-------- DATA RECORDS --------

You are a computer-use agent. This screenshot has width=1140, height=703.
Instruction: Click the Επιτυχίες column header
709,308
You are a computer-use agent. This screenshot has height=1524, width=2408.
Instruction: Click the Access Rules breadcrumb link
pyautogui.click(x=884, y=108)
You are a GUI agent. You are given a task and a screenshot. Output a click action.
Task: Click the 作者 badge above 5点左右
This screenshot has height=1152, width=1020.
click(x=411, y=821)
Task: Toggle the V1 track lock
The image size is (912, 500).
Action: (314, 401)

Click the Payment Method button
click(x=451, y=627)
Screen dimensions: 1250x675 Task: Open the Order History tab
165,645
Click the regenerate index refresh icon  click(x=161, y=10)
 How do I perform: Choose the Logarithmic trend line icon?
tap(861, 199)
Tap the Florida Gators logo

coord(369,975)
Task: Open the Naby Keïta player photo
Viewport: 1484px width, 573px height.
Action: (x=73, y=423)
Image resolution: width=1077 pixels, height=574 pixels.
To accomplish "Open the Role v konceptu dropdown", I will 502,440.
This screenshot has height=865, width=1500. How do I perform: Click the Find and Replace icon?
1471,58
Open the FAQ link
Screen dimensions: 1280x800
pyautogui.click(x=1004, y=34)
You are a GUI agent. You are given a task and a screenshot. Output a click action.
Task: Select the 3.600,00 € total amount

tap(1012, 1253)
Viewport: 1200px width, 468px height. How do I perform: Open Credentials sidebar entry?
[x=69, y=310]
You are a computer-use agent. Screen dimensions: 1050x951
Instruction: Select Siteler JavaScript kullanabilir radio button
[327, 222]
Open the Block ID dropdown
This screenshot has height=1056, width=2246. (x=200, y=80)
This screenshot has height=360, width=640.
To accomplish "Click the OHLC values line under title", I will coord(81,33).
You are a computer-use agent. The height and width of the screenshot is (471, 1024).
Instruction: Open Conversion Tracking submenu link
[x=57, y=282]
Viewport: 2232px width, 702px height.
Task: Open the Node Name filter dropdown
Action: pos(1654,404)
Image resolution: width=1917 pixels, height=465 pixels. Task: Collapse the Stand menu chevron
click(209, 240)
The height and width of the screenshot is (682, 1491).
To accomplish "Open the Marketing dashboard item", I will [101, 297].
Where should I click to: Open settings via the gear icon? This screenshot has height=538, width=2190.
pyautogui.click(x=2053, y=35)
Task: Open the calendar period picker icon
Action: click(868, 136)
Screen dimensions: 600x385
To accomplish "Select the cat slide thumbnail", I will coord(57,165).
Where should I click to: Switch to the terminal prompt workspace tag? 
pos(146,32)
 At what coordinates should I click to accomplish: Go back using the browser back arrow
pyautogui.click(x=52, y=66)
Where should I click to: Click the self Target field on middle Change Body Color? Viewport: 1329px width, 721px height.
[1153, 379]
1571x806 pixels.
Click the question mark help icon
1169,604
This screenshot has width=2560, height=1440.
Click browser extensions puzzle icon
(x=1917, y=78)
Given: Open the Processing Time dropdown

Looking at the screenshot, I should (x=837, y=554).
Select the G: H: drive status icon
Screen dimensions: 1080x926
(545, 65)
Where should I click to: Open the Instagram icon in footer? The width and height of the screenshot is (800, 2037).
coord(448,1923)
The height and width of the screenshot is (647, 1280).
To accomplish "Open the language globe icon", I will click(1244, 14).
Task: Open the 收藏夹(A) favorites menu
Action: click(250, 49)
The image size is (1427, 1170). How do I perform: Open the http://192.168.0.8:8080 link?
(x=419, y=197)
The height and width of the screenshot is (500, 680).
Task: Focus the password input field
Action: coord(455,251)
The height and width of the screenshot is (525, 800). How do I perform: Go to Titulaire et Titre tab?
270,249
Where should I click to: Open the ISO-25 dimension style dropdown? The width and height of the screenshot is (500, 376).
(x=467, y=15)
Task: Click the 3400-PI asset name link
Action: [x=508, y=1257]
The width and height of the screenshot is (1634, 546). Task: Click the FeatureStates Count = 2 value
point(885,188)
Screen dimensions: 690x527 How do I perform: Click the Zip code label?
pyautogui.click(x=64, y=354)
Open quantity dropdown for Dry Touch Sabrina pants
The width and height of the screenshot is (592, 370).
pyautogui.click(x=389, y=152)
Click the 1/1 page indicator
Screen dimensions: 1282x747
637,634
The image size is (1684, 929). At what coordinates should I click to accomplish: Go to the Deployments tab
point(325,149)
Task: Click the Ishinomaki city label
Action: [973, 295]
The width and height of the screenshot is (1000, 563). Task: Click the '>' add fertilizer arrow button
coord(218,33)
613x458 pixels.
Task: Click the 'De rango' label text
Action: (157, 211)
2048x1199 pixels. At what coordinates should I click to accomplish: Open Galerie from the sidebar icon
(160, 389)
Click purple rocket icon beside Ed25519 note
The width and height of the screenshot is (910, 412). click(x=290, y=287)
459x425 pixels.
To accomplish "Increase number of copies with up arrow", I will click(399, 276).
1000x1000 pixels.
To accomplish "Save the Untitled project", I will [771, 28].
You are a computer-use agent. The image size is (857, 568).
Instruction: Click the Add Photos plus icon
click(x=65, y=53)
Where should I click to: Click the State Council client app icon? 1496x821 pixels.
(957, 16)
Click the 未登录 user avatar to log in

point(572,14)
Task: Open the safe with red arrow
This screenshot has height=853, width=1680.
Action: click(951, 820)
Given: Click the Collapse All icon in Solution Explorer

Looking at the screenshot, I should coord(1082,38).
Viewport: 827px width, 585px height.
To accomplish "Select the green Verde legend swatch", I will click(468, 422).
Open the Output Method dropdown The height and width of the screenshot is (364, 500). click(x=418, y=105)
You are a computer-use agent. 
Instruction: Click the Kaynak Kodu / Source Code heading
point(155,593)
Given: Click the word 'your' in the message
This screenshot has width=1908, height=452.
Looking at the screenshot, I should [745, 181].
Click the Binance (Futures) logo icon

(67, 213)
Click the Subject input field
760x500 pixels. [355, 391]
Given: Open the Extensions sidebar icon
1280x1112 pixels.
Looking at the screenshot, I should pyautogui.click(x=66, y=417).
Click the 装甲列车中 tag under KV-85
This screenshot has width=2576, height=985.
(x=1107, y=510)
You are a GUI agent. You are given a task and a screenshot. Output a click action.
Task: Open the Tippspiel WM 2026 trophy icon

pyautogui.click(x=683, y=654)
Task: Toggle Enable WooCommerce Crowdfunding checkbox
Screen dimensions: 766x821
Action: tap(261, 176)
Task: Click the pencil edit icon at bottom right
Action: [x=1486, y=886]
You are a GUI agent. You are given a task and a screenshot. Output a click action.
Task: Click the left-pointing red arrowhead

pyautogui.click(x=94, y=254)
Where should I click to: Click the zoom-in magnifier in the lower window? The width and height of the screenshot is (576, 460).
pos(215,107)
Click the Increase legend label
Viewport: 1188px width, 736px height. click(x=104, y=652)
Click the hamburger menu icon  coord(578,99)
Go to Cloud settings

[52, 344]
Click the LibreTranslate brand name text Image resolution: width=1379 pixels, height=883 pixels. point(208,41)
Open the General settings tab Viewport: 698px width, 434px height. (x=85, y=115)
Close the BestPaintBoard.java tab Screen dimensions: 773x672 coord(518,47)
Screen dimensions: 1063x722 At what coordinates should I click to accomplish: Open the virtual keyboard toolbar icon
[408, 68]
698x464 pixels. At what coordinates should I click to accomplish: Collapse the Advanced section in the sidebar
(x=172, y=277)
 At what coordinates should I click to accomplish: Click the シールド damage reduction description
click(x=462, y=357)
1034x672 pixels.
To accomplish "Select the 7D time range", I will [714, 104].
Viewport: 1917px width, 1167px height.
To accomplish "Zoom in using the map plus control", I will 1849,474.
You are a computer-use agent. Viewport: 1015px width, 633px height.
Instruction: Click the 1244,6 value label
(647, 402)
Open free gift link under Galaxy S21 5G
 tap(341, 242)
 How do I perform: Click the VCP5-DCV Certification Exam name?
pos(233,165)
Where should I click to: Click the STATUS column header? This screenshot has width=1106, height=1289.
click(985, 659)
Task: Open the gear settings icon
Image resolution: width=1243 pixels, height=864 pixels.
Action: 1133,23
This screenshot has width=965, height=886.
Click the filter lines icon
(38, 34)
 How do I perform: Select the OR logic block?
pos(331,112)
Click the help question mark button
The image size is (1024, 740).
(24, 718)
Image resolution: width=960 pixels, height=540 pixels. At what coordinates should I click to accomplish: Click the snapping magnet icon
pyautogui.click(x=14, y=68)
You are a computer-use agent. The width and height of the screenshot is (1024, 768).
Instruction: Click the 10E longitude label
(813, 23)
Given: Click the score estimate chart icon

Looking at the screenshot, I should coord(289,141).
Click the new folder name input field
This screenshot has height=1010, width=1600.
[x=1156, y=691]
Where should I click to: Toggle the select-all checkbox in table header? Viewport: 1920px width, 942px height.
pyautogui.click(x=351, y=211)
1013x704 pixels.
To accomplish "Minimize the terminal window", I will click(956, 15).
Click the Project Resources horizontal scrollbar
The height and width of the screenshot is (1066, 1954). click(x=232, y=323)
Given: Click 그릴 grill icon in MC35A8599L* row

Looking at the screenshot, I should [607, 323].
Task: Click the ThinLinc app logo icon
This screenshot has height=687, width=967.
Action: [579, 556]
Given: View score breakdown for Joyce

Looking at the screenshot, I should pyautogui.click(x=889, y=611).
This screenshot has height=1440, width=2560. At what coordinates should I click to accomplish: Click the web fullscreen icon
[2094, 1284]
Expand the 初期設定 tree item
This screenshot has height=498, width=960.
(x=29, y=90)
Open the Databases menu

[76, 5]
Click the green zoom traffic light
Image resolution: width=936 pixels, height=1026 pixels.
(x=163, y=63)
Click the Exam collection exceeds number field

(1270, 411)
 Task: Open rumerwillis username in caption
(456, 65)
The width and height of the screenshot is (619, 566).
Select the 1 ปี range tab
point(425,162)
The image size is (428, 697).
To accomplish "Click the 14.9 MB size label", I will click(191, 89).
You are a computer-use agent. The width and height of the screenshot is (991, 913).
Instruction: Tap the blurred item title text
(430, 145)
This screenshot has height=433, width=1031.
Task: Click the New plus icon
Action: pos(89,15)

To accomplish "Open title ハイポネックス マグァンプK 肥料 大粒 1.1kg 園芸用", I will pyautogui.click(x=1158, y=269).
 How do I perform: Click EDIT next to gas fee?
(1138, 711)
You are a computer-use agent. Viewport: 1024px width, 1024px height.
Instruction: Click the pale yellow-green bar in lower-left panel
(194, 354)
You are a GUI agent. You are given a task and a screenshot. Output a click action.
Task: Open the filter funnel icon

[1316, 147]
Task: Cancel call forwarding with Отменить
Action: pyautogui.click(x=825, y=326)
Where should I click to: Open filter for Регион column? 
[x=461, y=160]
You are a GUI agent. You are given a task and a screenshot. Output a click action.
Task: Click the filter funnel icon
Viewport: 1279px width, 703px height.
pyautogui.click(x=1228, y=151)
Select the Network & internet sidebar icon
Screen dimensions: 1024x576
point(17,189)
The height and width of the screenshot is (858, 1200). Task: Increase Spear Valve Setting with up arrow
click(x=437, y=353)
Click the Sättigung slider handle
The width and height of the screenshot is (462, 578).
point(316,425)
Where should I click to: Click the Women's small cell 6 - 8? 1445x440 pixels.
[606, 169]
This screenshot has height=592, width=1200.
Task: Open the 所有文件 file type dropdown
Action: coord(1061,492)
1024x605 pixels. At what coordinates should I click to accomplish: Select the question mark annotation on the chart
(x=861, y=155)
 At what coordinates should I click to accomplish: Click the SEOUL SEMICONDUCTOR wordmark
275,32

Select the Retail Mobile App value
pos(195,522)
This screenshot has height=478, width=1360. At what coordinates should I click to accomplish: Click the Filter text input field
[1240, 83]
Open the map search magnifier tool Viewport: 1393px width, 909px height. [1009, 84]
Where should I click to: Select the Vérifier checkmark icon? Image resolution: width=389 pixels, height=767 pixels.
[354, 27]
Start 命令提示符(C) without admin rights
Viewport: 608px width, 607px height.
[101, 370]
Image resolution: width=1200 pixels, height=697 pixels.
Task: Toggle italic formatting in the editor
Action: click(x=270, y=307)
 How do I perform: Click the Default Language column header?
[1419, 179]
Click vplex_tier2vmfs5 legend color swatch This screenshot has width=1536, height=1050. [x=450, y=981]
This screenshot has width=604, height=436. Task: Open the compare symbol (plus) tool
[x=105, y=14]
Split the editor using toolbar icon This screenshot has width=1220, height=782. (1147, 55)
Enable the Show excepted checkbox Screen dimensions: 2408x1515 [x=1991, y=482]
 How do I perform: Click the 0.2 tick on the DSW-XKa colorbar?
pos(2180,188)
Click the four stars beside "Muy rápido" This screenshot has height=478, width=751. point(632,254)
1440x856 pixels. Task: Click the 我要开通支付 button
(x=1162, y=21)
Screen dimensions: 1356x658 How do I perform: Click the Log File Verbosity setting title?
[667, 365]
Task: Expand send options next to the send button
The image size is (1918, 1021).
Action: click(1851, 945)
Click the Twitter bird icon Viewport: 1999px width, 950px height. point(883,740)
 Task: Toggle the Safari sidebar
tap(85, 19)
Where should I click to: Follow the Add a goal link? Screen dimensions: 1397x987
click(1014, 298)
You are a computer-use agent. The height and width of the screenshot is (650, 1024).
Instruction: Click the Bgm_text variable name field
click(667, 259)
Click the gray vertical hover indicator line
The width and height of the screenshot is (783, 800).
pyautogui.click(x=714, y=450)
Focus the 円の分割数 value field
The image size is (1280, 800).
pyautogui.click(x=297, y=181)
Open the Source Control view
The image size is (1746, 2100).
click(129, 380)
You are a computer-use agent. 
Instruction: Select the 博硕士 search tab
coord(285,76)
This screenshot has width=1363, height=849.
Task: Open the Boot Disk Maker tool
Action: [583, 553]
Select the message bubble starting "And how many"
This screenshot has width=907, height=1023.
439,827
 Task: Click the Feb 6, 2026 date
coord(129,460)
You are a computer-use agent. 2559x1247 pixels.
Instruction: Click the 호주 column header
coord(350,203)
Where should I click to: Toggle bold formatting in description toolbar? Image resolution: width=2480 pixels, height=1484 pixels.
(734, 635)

--------

**DIRECTIVE**. Turn the lines of the listing into a numbered list, beginning at the line that contains "At what coordinates should I click to accomplish: Go back" and stopping after the line that contains "Action: click(250, 49)". Leave out any blank lines.

**RESULT OF THE TASK**.
1.  At what coordinates should I click to accomplish: Go back using the browser back arrow
2. pyautogui.click(x=52, y=66)
3. Where should I click to: Click the self Target field on middle Change Body Color? Viewport: 1329px width, 721px height.
4. [1153, 379]
5. 1571x806 pixels.
6. Click the question mark help icon
7. 1169,604
8. This screenshot has width=2560, height=1440.
9. Click browser extensions puzzle icon
10. (x=1917, y=78)
11. Given: Open the Processing Time dropdown
12. Looking at the screenshot, I should (x=837, y=554).
13. Select the G: H: drive status icon
14. Screen dimensions: 1080x926
15. (545, 65)
16. Where should I click to: Open the Instagram icon in footer? The width and height of the screenshot is (800, 2037).
17. coord(448,1923)
18. The height and width of the screenshot is (647, 1280).
19. To accomplish "Open the language globe icon", I will click(1244, 14).
20. Task: Open the 收藏夹(A) favorites menu
21. Action: click(250, 49)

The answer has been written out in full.